SOURCE PASSAGE.
--
The Joy of Translation: Smith’s First Slam
Research & Inquiry
- November 7, 2019
- By Emilia Tamayo ’23
“I have always had a huge interest in foreign languages and cultures,” says Ashley Lindskold ’23, who in the past has studied French, Spanish and Chinese.
Lindskold, who is taking a Chinese class this semester at Smith, will be translating the poem 刹那 by 周梦蝶 for the college’s first annual Poetry Translation Slam, which will be held on Wednesday, Dec. 4, at 7 p.m. at the Poetry Center in Wright Hall.
Lindskold knows the task will be challenging but, she says, “I’m hoping my translation skills and Chinese ability improve because of this.”
And, she says, “the poem, from what I’ve read and understood, is very beautiful.”
The slam, co-sponsored by the Poetry Center and the Lewis Global Studies Center, features three poems in Chinese, Italian and Spanish that students can choose to translate by the deadline of Wednesday, Nov. 20. Poems are available online at either of the center’s websites.
Organizers describe the event as having all the best characteristics of a classic poetry slam: it will be joyful, interactive—even a bit rowdy.
Poetry Center Director Matt Donovan says the inspiration for a Translation Slam was sparked by a conversation with Michelle Bolduc ’89—now a professor of translation studies at the University of Exeter in the United Kingdom—at Smith’s reunion weekend last year. Donovan says he was “immediately intrigued by the possibilities of such an event, which seemed to afford opportunities to open up discussions around translation in a novel way.”
--
DATA BLOCK.
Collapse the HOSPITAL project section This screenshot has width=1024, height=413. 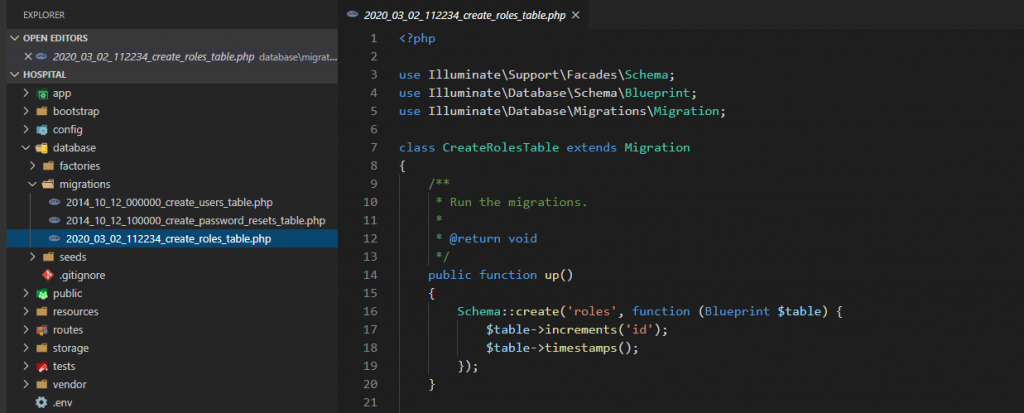[14, 75]
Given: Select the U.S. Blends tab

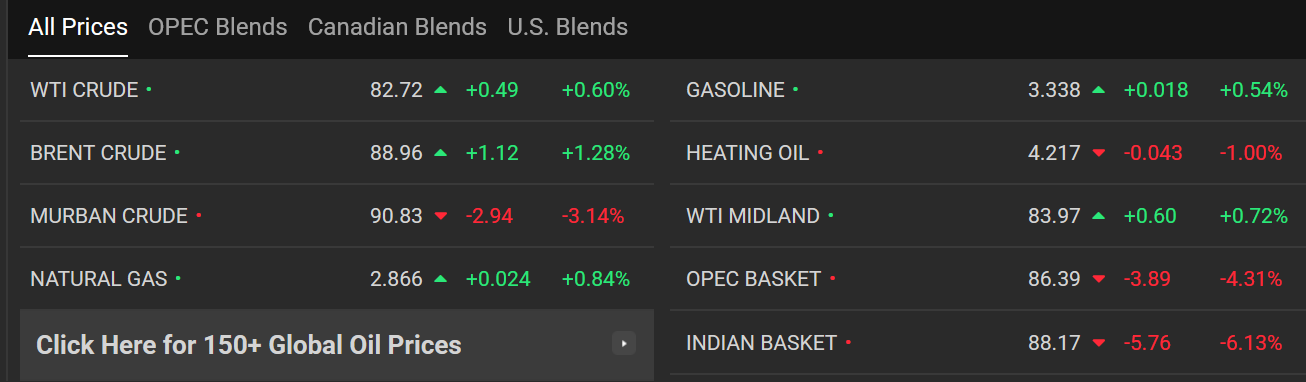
--
REQUIRED WORK.
(1) Can you copy the passage from the article on Smith's Poetry Translation Slam word for word, from "The Joy of Translation: Smith’s" to "in Wright Hall."?
(2) How would the article on Smith's first Poetry Translation Slam go on after its last paragraph? Write the next part.

ANSWERS BELOW.
(1)
The Joy of Translation: Smith’s First Slam
Research & Inquiry
- November 7, 2019
- By Emilia Tamayo ’23
“I have always had a huge interest in foreign languages and cultures,” says Ashley Lindskold ’23, who in the past has studied French, Spanish and Chinese.
Lindskold, who is taking a Chinese class this semester at Smith, will be translating the poem 刹那 by 周梦蝶 for the college’s first annual Poetry Translation Slam, which will be held on Wednesday, Dec. 4, at 7 p.m. at the Poetry Center in Wright Hall.

(2)
Rosetta Cohen, Myra M. Sampson Professor of Education and Child Study and faculty director of the Lewis Global Studies Center, views the slam as “a great way to bring our two centers together,” as well as engage the college’s translation concentrators and language departments. She hopes “students will take away from the event a sense of the pleasures of doing translation, and also an appreciation for its challenges.”
Jennifer Blackburn, administrative assistant at the Poetry Center, emphasizes that the judges “aren't looking for expertise or perfection.” In fact, she says, “many translators of poetry come to the idea of translation before they are well trained in the poem's original language and develop greater fluency and grasp of nuance over time and through practice.”
Organizers plan on repeating the event annually with new languages: Next year’s slam will feature Arabic, French, Portuguese and Russian, while the following year will feature poems in German, Hebrew, Japanese and Korean.
Students who would like to participate in this year’s Poetry Translation Slam should submit their translated poems via email to Rosetta Cohen, email@example.com, or Jennifer Blackburn, firstname.lastname@example.org.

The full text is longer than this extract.